Michael Arnush (Skidmore College), Rachelle L. Brooks (Northwestern University), and Kenneth Scott Morrell (Rhodes College)
In the spring and fall of 2002, Stephen Klein, George Kuh, Marc Chun, Laura Hamilton, and Richard Shavelson administered a battery of tests to 1365 students at fourteen colleges, with the goal of exploring “the feasibility and utility of using open-ended direct measures of student learning.” This project grew out of a study of assessment by Shavelson and Leta Huang entitled “Responding Responsibly to the Frenzy to Assess Learning in Higher Education” and eventually evolved into the College Learning Assessment. The CLA concerns “broad abilities,” which the authors of the study describe as follows:
Broad abilities are complexes of cognitive processes (“thinking”) that underlie verbal, quantitative and spatial reasoning, comprehending, problem solving and decision making in a domain, and more generally across domains.

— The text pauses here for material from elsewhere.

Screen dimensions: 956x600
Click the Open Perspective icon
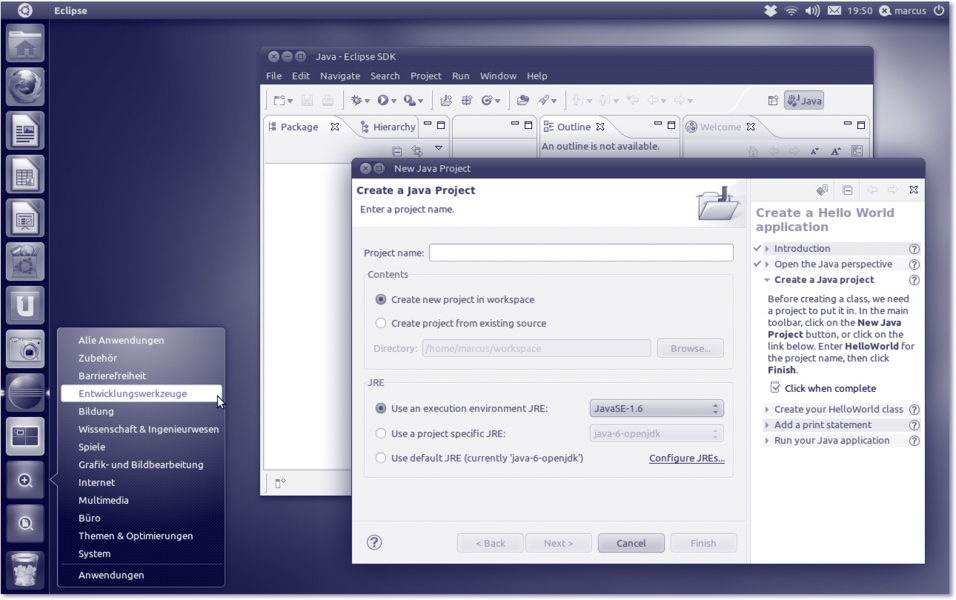coord(772,100)
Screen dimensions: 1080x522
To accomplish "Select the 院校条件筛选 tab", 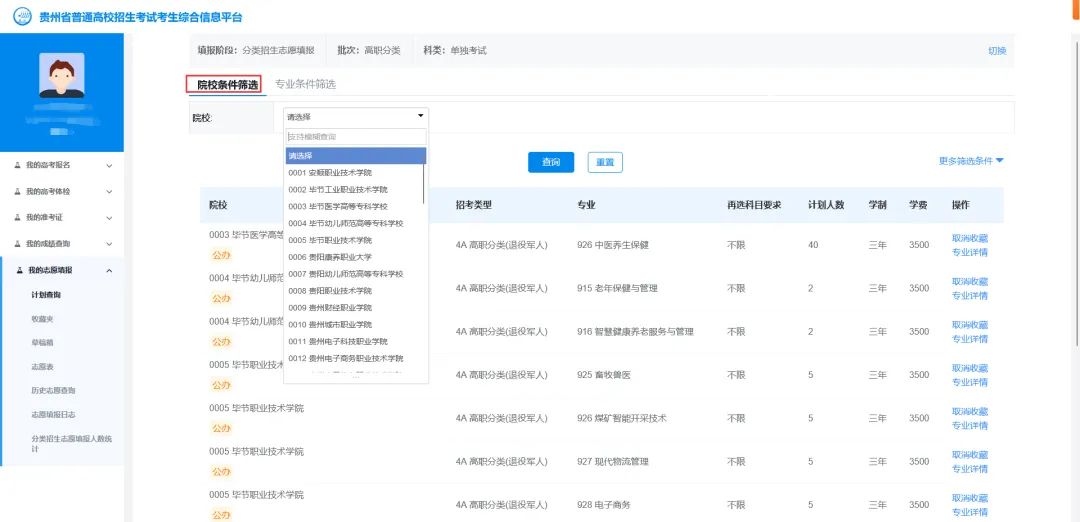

These abilities are developed well into adulthood through learning in and transfer from non-school as well as school experiences, repeated exercise of domain-specific knowledge in conjunction with prior learning and previously established general reasoning abilities. As the tasks become increasingly broad—moving from a knowledge domain to a field such as social science, to broad everyday problems—general abilities exercise greater influence over performance than do knowledge structures and domain-specific abilities. Many of the valued outcomes of higher education are associated with the development of these broad abilities.

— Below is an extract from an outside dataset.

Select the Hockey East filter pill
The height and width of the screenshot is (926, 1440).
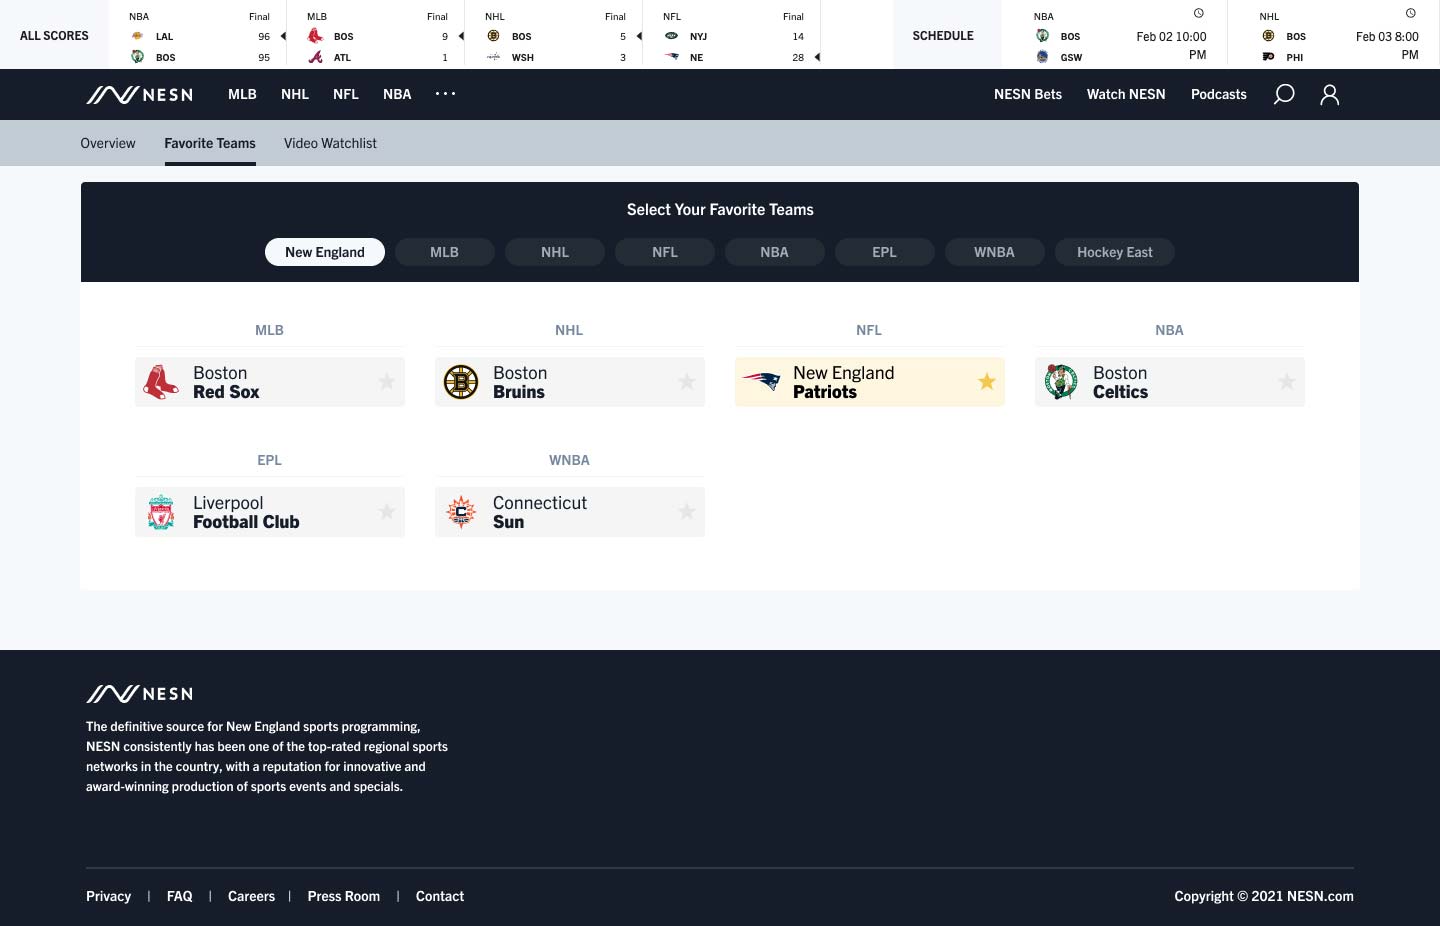(x=1114, y=252)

Shavelson and his team recognized that academic work within a major field of study contributed to the overall learning outcomes but concluded that other means were available for measuring student learning in specific domains, such as tests “in a capstone course or by an integrated examination.” Consequently, their interests lay in assessing broad abilities that would allow, most importantly, for comparisons on an institutional basis. The Teagle Assessment Project began as a response to this approach with the goal of devising a way to measure generalizable cognitive outcomes related to a particular discipline, in this case, classics.

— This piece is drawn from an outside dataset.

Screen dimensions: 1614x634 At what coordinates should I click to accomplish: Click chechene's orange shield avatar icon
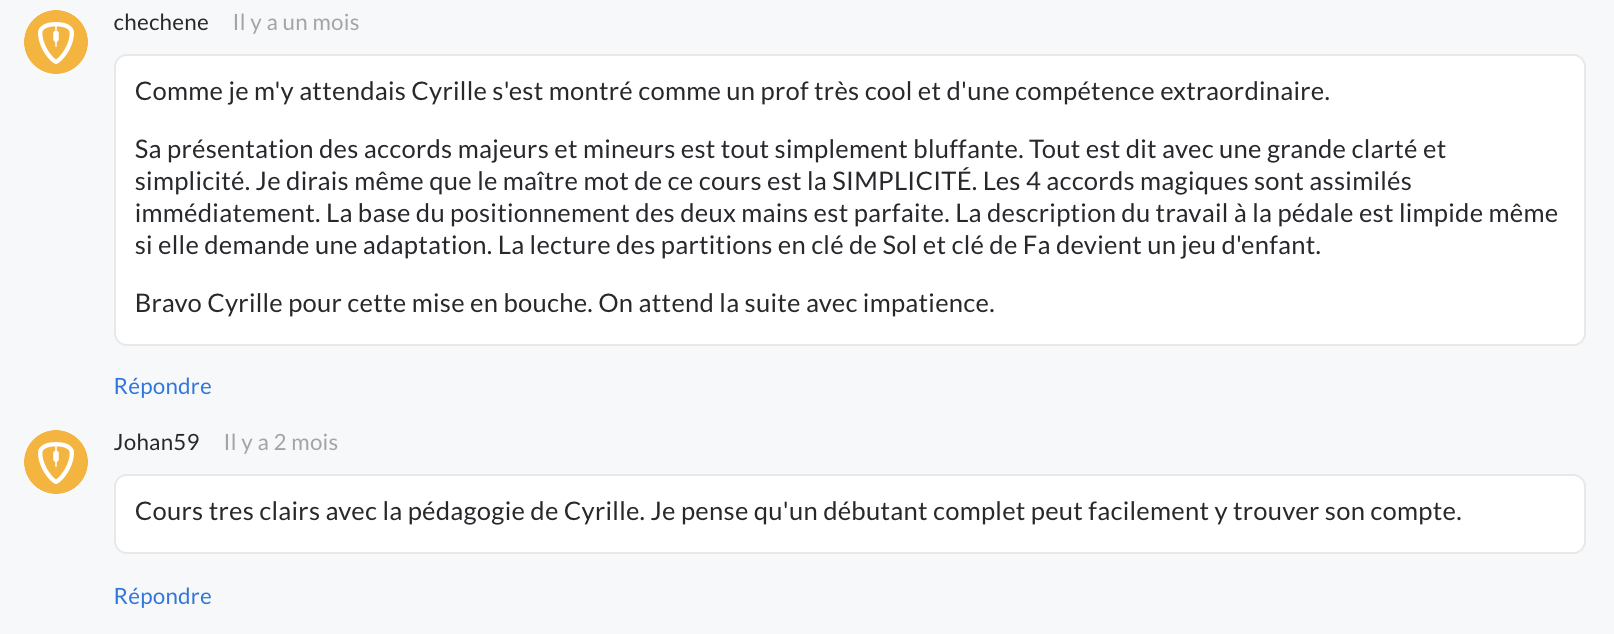(56, 42)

To identify the cognitive outcomes specific to the study of classics Rachelle Brooks recruited five faculty members to serve as a Faculty Advisory Board. This group met in the fall of 2005, to discuss the project and formulate a set of outcomes. Their findings clustered around three broad areas of engagement, which they considered relevant to most undergraduate programs of study in classics. The first concerned the acquisition of one or more ancient languages, typically ancient Greek and Latin, which results in a heightened understanding of natural human language and the role of language in the construction of reality. The second related to the development of a historical perspective, which yields a sense of how culture shapes a people’s understanding of the world and how cultural conventions and institutions evolve or persist over time, and the third reflected the multi-disciplinary nature of the field, which requires students to work with different types of literary, documentary, and material evidence, recognize the limitations of each type of evidence, and to critically evaluate assumptions, methodologies, and conclusions based on them. From a cognitive perspective, these outcomes were examples of formal and postformal reasoning. The former represents the ability to assess evidence and draw logical conclusions in the process of applying knowledge and skills to domain-specific problems and obtaining verifiable results. The latter is the ability to recognize and engage with questions for which the parameters may be unspecified and fluid, the data may be incomplete, conflicting, and compromised, and the solutions may be variable, non-verifiable, and subject to multiple interpretations.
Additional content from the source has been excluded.